Эмманюэль и Жорж испытывали в присутствия Кристофа покой, который он, в свою очередь, черпал в любви Грации. Этой любви он был обязан юношески страстным и неослабевавшим интересом ко всем проявлениям новой жизни. Каковы бы ни были силы, обновлявшие землю, он всегда был за них, даже если они ополчались против него. Он не боялся близкого пришествия той демократии, при виде которой кучка привилегированных эгоистов испускала воинственные крики, он не цеплялся в отчаянии за скрижали устаревшего искусства; он уверенно ждал, что из сказочных видений, из осуществленных мечтаний науки и практики родится новое искусство, более могучее, чем прежнее; он приветствовал пришествие новой зари мира, если даже красота старого мира должна была при этом погибнуть.

Грация знала о благотворном влиянии своей любви на Кристофа; ощущение своей силы поднимало, возвышало ее. В письмах она руководила своим другом. Разумеется, она не предъявляла нелепых претензий и не пыталась давать ему указания в области искусства; она обладала для этого слишком большим тактом и знала пределы своих возможностей. Но ее верный и чистый голос был тем камертоном, на который настраивалась душа Кристофа. Достаточно было Кристофу представить себе, как этот голос повторяет его мысль, и она сразу становилась справедливой, чистой и достойной повторения. Звуки прекрасного инструмента для музыканта — то же, что прекрасное тело, в которое тотчас же воплощается его мечта. Таинственное слияние двух любящих душ; каждая из них берет лучшее у другой, но лишь с тем, чтобы вернуть взятое обогащенным своей любовью. Грация не боялась признаваться Кристофу, что любит его. Расстояние, а также уверенность, что она никогда уже не будет принадлежать ему, давали ей возможность говорить гораздо свободнее. Эта любовь, священный пламень которой передался Кристофу, была для него источником силы и покоя.

Грация давала окружающим гораздо больше этой силы и покоя, чем имела сама Ее здоровье было надломлено, душевное равновесие подвергалось серьезному испытанию. Состояние здоровья сына не улучшалось. В течение двух лет она жила в постоянном страхе, который еще усугубляла жестокость Лионелло, умевшего играть на ее чувствах. Он достиг подлинной виртуозности в искусстве усиливать беспокойство тех, кто его любил; чтобы возбуждать к себе сострадание и мучить людей, его праздный ум изощрялся в выдумке, — это превратилось у него в настоящую манию. Весь трагизм заключался в том, что, в то время как он кривлялся, изображая болезнь, болезнь действительно настигла его, и возник призрак смерти. Тогда произошло то, что можно было предвидеть: Грация, которую ее сын в течение ряда лет терзал воображаемой болезнью, перестала ему верить, когда он заболел по-настоящему. Сочувствие имеет границы. Она израсходовала все свое сострадание на ложь. А теперь, когда Лионелло говорил правду, она думала, что он притворяется. Впоследствии, когда обнаружилась истина, остаток ее жизни был отравлен угрызениями совести.

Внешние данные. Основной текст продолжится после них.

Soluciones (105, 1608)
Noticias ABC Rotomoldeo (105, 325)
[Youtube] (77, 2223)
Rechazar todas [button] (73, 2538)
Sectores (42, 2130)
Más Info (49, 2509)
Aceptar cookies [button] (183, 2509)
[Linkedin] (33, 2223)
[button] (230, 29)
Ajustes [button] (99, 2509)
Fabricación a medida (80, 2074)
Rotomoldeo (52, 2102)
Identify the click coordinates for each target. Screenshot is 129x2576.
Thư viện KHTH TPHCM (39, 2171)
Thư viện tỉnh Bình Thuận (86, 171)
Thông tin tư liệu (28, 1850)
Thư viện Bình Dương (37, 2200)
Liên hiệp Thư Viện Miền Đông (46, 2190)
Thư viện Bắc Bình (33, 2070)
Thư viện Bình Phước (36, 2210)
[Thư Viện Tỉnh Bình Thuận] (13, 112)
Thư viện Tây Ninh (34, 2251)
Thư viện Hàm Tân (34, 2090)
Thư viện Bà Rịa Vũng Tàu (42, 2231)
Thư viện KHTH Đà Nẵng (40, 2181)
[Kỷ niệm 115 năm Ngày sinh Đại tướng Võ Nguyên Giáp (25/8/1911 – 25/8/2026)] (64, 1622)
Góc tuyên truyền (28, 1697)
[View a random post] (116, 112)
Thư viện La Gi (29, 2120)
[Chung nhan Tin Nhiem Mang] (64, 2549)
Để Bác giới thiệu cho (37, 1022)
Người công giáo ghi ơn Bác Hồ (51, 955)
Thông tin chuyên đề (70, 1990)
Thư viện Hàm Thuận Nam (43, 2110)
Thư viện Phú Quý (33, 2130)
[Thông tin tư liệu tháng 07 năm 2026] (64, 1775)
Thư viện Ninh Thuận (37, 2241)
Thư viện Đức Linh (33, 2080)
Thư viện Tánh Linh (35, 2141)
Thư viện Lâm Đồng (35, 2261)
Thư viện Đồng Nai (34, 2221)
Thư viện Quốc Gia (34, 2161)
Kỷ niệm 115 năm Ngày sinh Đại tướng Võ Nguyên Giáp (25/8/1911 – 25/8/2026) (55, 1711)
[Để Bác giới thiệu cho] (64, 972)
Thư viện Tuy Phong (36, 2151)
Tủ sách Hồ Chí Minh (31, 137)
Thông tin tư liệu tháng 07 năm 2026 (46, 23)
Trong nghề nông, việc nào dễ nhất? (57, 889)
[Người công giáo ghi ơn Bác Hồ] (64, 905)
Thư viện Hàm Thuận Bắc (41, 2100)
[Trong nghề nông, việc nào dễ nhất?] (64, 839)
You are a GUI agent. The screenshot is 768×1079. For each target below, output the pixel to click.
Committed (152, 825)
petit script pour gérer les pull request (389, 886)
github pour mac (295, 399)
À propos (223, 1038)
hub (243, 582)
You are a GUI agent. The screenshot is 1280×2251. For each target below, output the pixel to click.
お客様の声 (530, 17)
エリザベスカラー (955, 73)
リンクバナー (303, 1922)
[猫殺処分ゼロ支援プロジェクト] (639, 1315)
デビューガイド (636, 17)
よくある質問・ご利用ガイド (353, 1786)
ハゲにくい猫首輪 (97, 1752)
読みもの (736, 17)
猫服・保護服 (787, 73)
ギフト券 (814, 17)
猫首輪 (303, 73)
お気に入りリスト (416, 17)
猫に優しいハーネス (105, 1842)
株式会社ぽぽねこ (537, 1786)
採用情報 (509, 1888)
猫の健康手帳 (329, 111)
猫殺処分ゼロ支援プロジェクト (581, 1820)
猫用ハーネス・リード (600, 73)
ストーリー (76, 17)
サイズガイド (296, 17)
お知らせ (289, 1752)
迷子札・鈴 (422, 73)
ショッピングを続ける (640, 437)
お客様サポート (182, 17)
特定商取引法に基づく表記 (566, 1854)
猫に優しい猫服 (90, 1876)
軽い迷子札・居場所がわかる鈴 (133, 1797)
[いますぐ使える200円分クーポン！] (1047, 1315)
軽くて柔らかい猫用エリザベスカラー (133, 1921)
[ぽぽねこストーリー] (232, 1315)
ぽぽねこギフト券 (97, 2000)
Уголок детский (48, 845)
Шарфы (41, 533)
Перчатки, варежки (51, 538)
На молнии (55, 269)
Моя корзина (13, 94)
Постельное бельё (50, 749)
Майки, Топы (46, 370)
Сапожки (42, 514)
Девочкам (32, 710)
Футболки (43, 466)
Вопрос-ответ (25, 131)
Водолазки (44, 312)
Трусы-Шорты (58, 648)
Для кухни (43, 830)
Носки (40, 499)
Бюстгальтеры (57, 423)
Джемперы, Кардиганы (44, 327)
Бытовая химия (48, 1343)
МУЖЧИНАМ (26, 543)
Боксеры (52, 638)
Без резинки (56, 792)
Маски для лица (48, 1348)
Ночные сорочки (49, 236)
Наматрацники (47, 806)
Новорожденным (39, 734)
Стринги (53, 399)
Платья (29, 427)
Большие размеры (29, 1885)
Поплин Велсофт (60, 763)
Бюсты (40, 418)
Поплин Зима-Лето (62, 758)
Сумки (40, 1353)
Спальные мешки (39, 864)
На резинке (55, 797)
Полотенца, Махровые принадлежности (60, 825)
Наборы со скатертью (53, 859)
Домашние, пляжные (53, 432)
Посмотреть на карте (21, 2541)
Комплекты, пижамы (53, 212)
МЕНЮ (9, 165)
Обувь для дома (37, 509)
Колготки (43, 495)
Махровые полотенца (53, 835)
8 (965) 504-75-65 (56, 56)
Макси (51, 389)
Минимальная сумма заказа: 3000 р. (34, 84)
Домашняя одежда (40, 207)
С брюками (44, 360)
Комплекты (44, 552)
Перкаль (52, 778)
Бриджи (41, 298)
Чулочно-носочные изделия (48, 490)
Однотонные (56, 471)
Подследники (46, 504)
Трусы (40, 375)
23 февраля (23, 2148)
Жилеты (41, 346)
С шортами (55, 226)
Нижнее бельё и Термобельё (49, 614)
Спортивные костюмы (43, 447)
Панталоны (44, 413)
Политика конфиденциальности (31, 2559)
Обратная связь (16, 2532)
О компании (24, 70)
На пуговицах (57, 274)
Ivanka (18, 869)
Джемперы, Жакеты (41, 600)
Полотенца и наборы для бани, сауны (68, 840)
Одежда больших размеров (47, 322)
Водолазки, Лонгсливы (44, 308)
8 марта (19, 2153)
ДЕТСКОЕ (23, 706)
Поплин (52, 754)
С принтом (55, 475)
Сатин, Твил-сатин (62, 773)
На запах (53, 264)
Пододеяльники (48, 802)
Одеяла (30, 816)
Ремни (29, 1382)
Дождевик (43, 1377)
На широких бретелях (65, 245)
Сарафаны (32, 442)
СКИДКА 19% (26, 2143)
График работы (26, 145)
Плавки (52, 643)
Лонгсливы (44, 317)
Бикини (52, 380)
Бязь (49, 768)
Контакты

Злоба Лионелло осталась неукрощенной. Он не любил никого и не мог вынести, чтобы кто-нибудь из окружающих любил кого-либо, кроме него; ревность была его единственной страстью. Он не удовлетворился тем, что ему удалось разлучить мать с Кристофом; он хотел заставить ее порвать их давнишнюю дружбу. Он уже использовал свое обычное оружие — болезнь — и вынудил Грацию поклясться, что она никогда больше не выйдет замуж. И этого обещания ему было мало. Он потребовал, чтобы мать перестала писать Кристофу. На сей раз Грация возмутилась: это злоупотребление властью привело к тому, что она освободилась от нее; она наговорила сыну много суровых и жестоких слов о его лживости, а впоследствии упрекала себя за это, как за преступление. Ее слова вызвали у Лионелло припадок такого бешенства, что он действительно заболел, а мать ему не верила. Он был так зол, что ему хотелось умереть, лишь бы отомстить ей. Он не подозревал, что его желание осуществится.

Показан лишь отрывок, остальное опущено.